3. The Hudson River is Labeled the North River on Old Nautical Maps

North_River_Hagstrom_Map_of_Manhattan_1997-NYC-Untapped-CitiesImage via Wikimedia: public domain

The Hudson River has had several names over the years: the Mohicans called it “Mahicannittuck (place of the Mohicans)”, the Dutch referred to it as “Mauritius,” in honor of Prince Maurice of Nassau, and the Iroquois called it “Cahohatatea” (the river). The southernmost portion of the Hudson River also has a nickname: the North River, which refers to the vicinity around New York City and northeastern New Jersey.

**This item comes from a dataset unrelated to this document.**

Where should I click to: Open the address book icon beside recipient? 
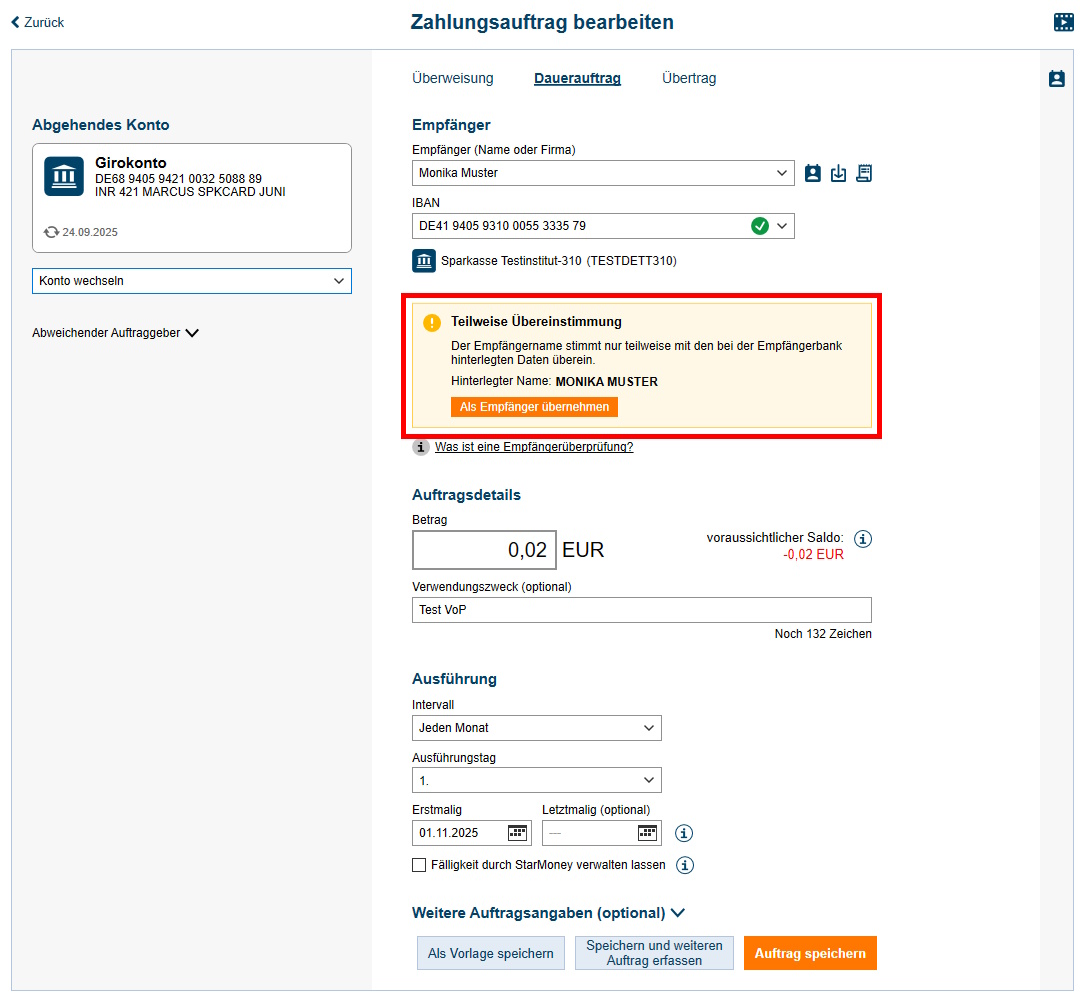(813, 173)
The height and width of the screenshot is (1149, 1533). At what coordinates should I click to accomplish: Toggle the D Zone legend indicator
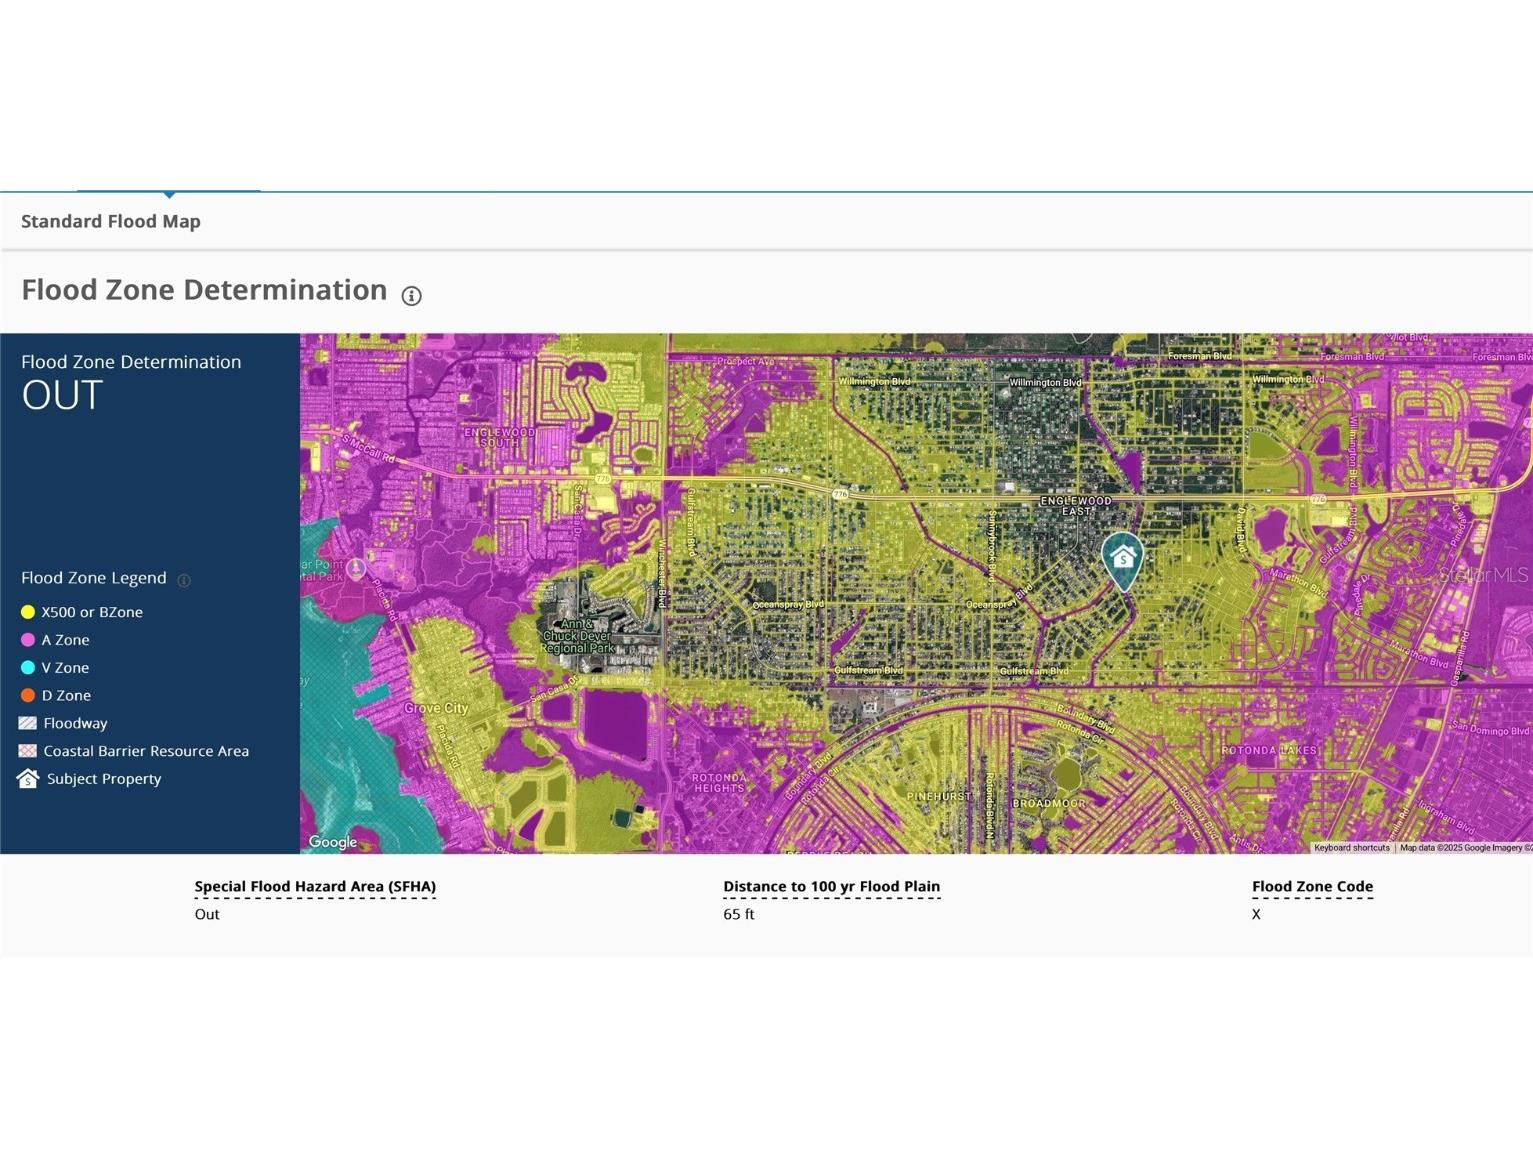click(28, 695)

If you ask locals about the “North River” today, they’d probably cock their heads in confusion. While the term still retains currency for local mariners, it has fallen out of general use. However, on some nautical charts and maps from the 17th through 19th centuries (and even into the 20th century), what we know as the Hudson is actually labeled as the “North River.” The Hagstrom map, seen above, was published in the 1990s.

A 1909 guidebook to the Hudson Fulton Celebration attributes the origin of the nickname to the English, writing that ” … [they] more often gave it the name of the ‘North River’ … But the popular sense of justice came to call it ‘Hudson’s River,’ and that finally settled down to the ‘Hudson River.’”

As Ephemeral New York notes, however, other sources have also claimed that the Dutch were the ones who called it the North River (the Delaware being the South River).